Congressman, I am not going to ask you to weigh in on some of our turkey talk.  But I will ask you to weigh in -- 



MELBER:  Unless you want to.  But as a member of the Judiciary Committee, just walk us through how unusual it is.  Have you ever seen, for example, a chief justice do this to a sitting president, stand up in this way?  What does that tell you and what is your committee going to do with all of these issues we just laid out --  I don't need to repeat them -- that are ripe for oversight in January?. 

CICILLINE:  Well, I think it's obviously very unusual.  I've never seen anything like this at least in my memory.  And I think it's very significant.  I think it demonstrates the grave concern that this chief justice has about the president's language and actions.  And it's a fundamental misunderstanding of this president who doesn't really respect the independence and integrity of the judiciary.  He tries in the same way he tries to diminish the judiciary, he tries to diminish a free press. 

These are important institutions that hold elected officials accountable.  And I think we have -- as the chief justice said, we have to be very thankful right now because our democracy is being really tested.  And I think the independent judiciary has been very important to upholding the rule of law and to demonstrate we're a country of laws, not of men, and that no one is above the law. 

And I think the chief justice statement I hope will give some of my Republican colleagues some backbone and allow them to weigh in and condemn these efforts to undermine the independence or integrity of the judiciary. 

MELBER:  Well, Congressman, one of the big questions is how other people are going to deal with what has been exposed about this president.  You know, we're learning about the patently illegal attempt to get enemies prosecuted on a week when Matt Whitaker is now the attorney general and the question is whether he would be more down with that than some other people. 

I'm going to show you what he'd said before he was in that position which was that the Trump DOJ if there would be one could re-open the Clinton case.  Take a look. 


MATT WHITAKER, ACTING ATTORNEY GENERAL:  Long story short is there's plenty of evidence here to support a criminal charge.  I think -- you know, I think anything under the Espionage Act which is the criminal section could be justified here. 

And I could imagine in this world that we live in that a Trump administration could open this case and relook at these charges however petty that might seem to some. 


MELBER:  Is that wrong?  Should he be the acting attorney general and what, if anything, is your committee going to do about it when you take charge in January? 

CICILLINE:  Yes, it's dead wrong.  He should not be the acting attorney general.  He was yanked out precisely because he's the political hatchet man for the president.  This is part of the president's ongoing efforts to do two things.  To undermine or stop or impede the investigation by Mr.
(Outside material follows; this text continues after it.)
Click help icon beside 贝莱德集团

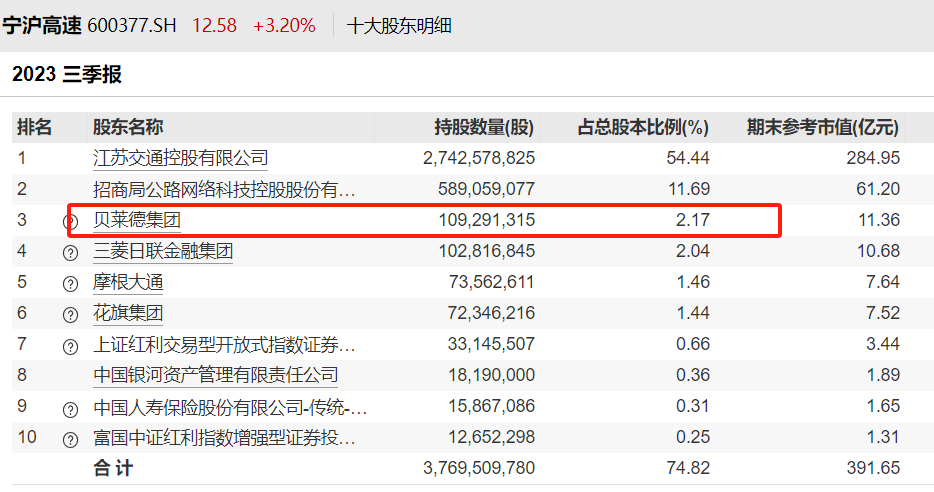pyautogui.click(x=70, y=222)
Mueller or to stop it completely, and to continue to promote this idea of prosecuting his political adversaries. 

That is counter to our tradition in this country.  We don't lock up political opponents.  We beat them at the ballot box.  This conversation that the president had about trying to prosecute his political adversaries is reminiscent of the enemy's list of Richard Nixon.  It has no place in our politics.  Mr. Whitaker does not belong as acting attorney general.  He's not Senate confirmed.  He didn't meet the succession requirements of the statute.  He's disqualified from that position in terms of overseeing the Russia investigation because of his opinions on it already and the positions he's taken publicly. 

This is a terrible mistake.  The first thing I hope the Judiciary Committee will do once in Democratic hands is to bring Mr. Whitaker before the committee and find out exactly what happened with the firing of Jeff Sessions and how Mr. Whitaker was hired and what conversations took place with the White House and with the president, and really expose how completely inappropriate his appointment is and unconstitutional. 

MELBER:  And Mara, before I let you go, I'm curious as we widen out from just the law, as a student or observer of Donald Trump, what do you think about the counterproductive risk he's taking.  He is beefing with John Roberts, someone he can't fire who could have the final word on the Mueller probe, efforts to subpoena Trump and other big important questions? 

GAY:  I mean what's really scary about this president is that he continues to not just push the law but also push norms thereby forcing Congress, almost just challenging them, daring them to stop him.  Politically it's very difficult even under a Democratic -- with the Democratic House.  It's going to be very difficult to spend the time to actually subpoena and hold accountable his administration because these Democrats promised voters and every one promised voters that they would focus on health care, on jobs. 

And that's really very important.  The problem is that the president is forcing their hand and the Congress is going to have to make a very difficult political decision and Donald Trump is making their jobs much harder. 

MELBER:  I want to thank -- we're over time but go ahead. 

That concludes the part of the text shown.